Red is the Color of Love

love-heart-hand-romantic Red is February’s color. Heart-shaped boxes of chocolates. Red hearts on the Valentine cards we share with lovers and friends. Red hearts imprinted on a vast array of merchandise in hopes that it will inspire a purchase for a loved one. Red is the color of love.

The color of love, is also the color of sacrifice, and this month we celebrate two men who guided us through the only wars that drenched American soil with the blood of sacrifice. February 12 is the birthday of Abraham Lincoln who not only freed the slaves, but was the tourniquet that held our bleeding country together through the Civil War. February 22 is the birthday of our first president, George Washington, the general who led the untrained, ill-equipped rebel colonists to victory against the colossal British Empire in the equally bloody Revolutionary War—an astounding David vs Goliath victory. Blood, war, and death are repulsively gory. But those wars and that blood established and preserved our glorious land of freedom. Red is the color of blood. The color of sacrifice.

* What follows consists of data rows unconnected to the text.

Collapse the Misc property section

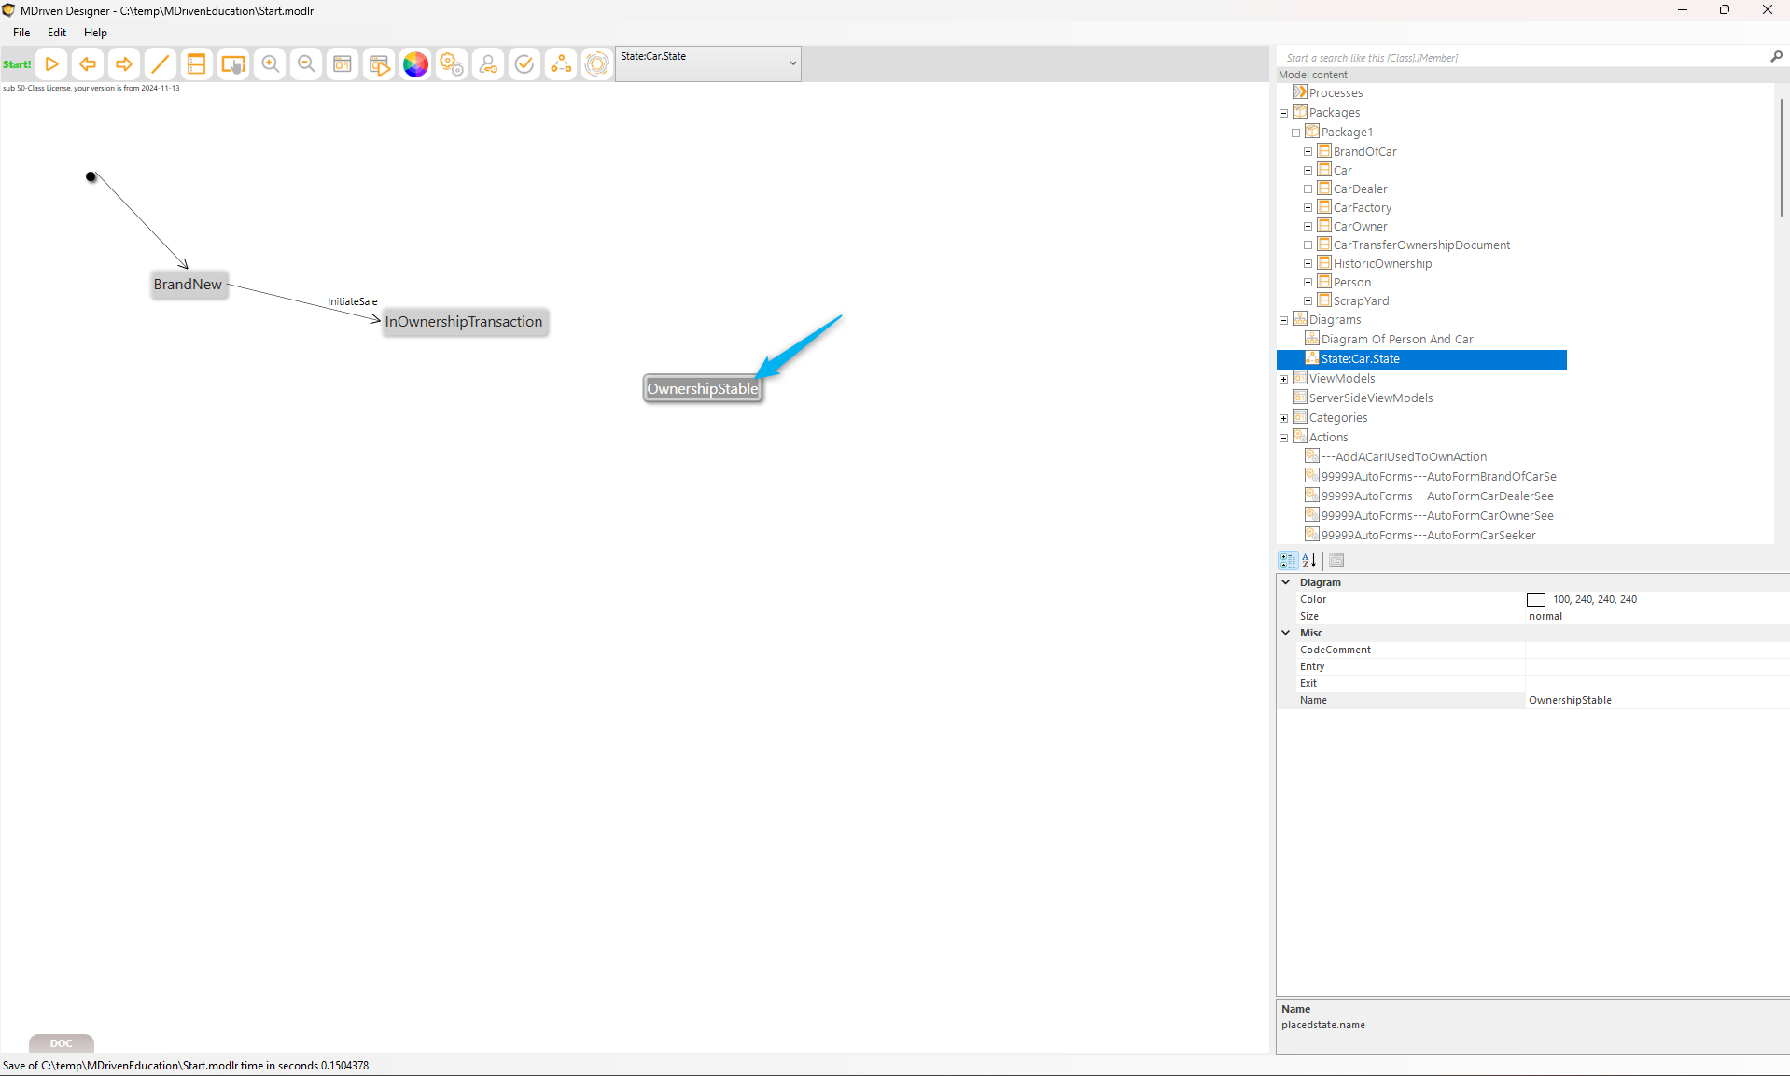click(x=1285, y=633)
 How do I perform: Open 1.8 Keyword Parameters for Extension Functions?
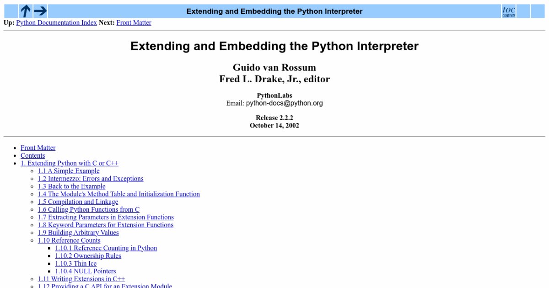point(106,225)
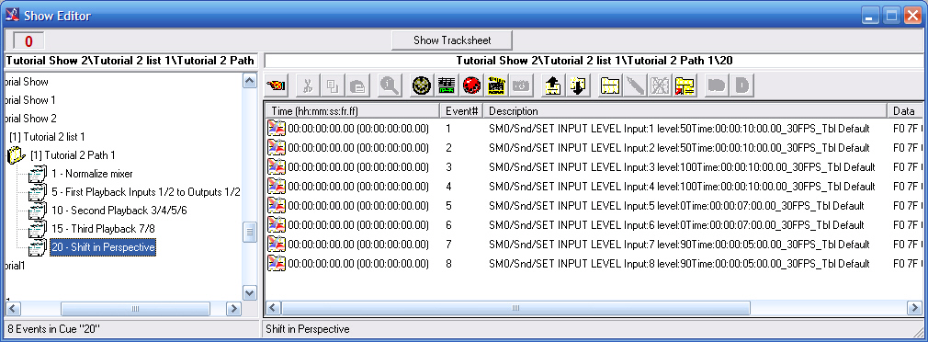
Task: Click the move event up arrow icon
Action: coord(552,86)
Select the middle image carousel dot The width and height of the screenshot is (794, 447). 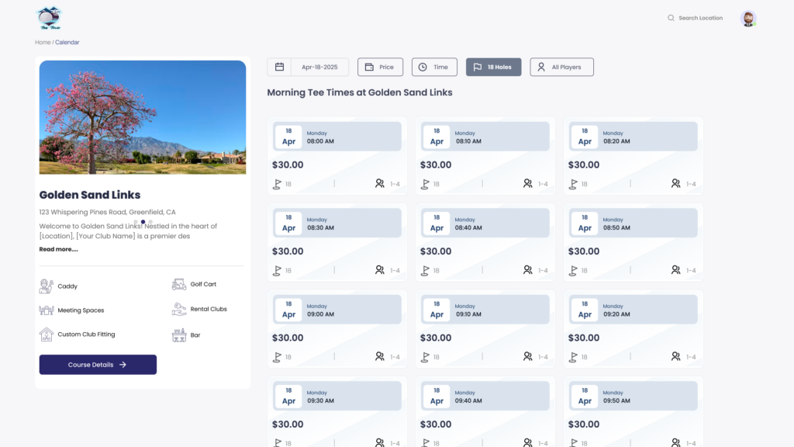143,222
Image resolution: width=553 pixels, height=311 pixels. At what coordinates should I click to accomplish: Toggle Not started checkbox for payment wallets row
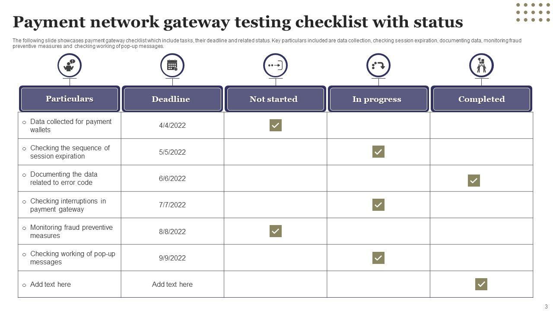[x=276, y=125]

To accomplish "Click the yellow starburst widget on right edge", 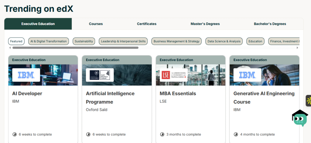I will pos(309,101).
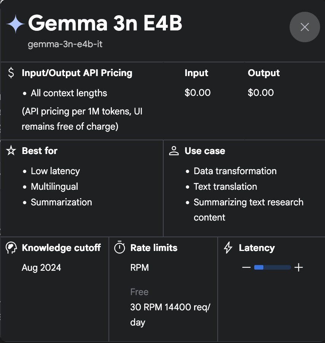Screen dimensions: 325x343
Task: Click the Aug 2024 knowledge cutoff date
Action: [41, 268]
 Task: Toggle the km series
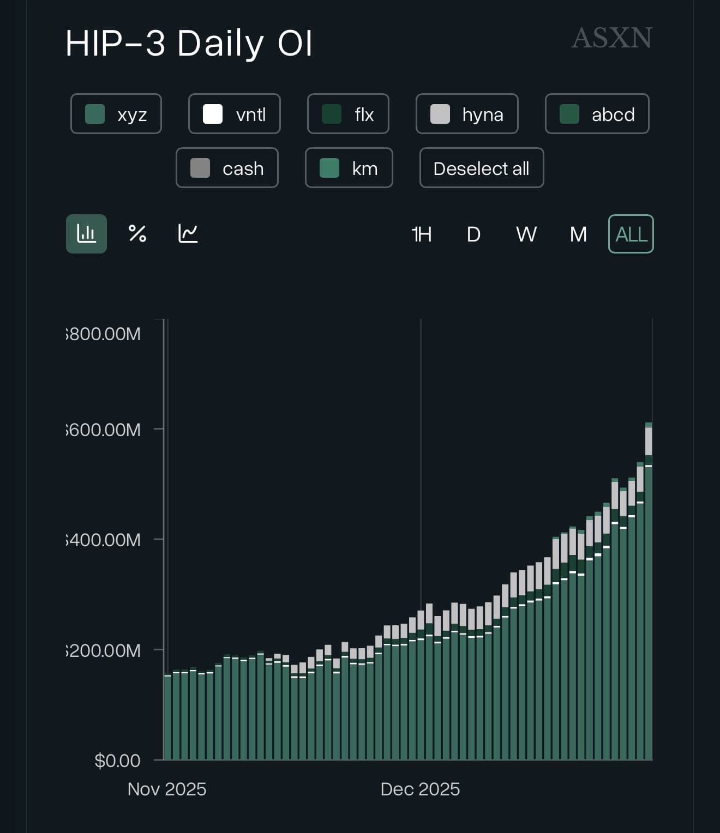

My novel, Balaam’s Curse, is set in an alien world. An ancient culture nearly impossible for the modern mind to comprehend. In that strange Old Testament world, worship consisted of slitting the throats of sheep, goats, and cattle in sacrificial rituals; spattering or dabbing the blood on various tabernacle furnishings; sometimes burning the entire carcass, sometimes eating part of the roasted flesh. And we cringe. It doesn’t feel like worship to us.

We, who spare no effort to save the whales or rescue kittens and puppies, are so repulsed by the blood and gore of Old Testament animal sacrifices that we cannot wrap our minds around why God would command people to do such a thing. Are we more sensitive than God? Surely not. Jesus made it clear that God knows every sparrow that falls. Pain and death on our planet touch the heart of God. So why would he require the death of animals? All that spattering of blood ?

All those mind-boggling rules and regulations for sacrifices found in Leviticus were given along with detailed instructions for building the stunningly beautiful tabernacle, a palace where God could live in the heart of the camp of Israel. The sacrifices were never to be offered anywhere but at the great bronze altar located at the entrance to the tabernacle courtyard (and later on the replacement altar at the temple in Jerusalem). As the bloody rituals were carried out day after day, year after year, the people began to make the connection between love and sacrifice. God loved them. He wanted to dwell with them. But he was holy; they were faulty. The sacrifices provided a way for them to approach his magnificent presence.

There was no way they could have fathomed the sacrifice of Christ that was coming, but the rule book told them, “I’m giving you these regulations so you won’t die.” The book of Leviticus includes one graphic story of Aaron’s two eldest sons approaching God with “strange fire.” Flames from the divine presence instantly incinerated them. Not because he punished them in anger for breaking a rule, but because they tried to approach the holiness of God in their own way. He had given them a shield of protection in the form of procedures and rules, but they deliberately chose to ignore it. After that I suspect many Israelites watched the flames consuming the carcass of the daily burnt offerings thinking, “That should have been me.” And they were glad for the substitute.

Through the sacrificial dramas enacted at the sanctuary, the new nation of Israel began to understand that red was the color of sacrifice and the color of love. As they followed God’s very specific rules of engagement, they experienced the awe of life in his holy presence. Those sacrifices didn’t undo the damage caused by their sin, but God had provided a way for them to be restored to fellowship with him. Who wouldn’t worship a God like that? Red was the color of blood, the color of God’s love.

The ultimate demonstration of the destructive nature of sin and the extent of God’s love would come centuries later at the cross. Until then “Apparently nothing short of this kind of disturbingly graphic procedure could adequately impress on ancient people the eternal death-and life consequences of sin and of salvation through a single sacrificial transaction that had not yet occurred.” (Roy Gane, The NIV Application Commentary, Leviticus, p. 24) The ancient Israelites were learning a shadowy version of Romans 6:23: “For sin pays its wage—death; but God’s free gift is eternal life in union with Christ Jesus our Lord.” (Good News Translation).

Pepper Choplin combines the concepts of love and sacrifice beautifully in the simple song, “Red is the Color of Love.”

Screen Shot 2016-01-31 at 10.06.16 PM

(Click on the link below to hear these words in a lovely medley from the 2014 Christmas cantata, Images of Adoration by Pepper Choplin)

www.lorenz.com/Med/Sample/65_2061L_11.mp3

February is a month for remembering the connections brought together in the color red. Red is the color of love, the color of hearts, the color of holy sacrifice.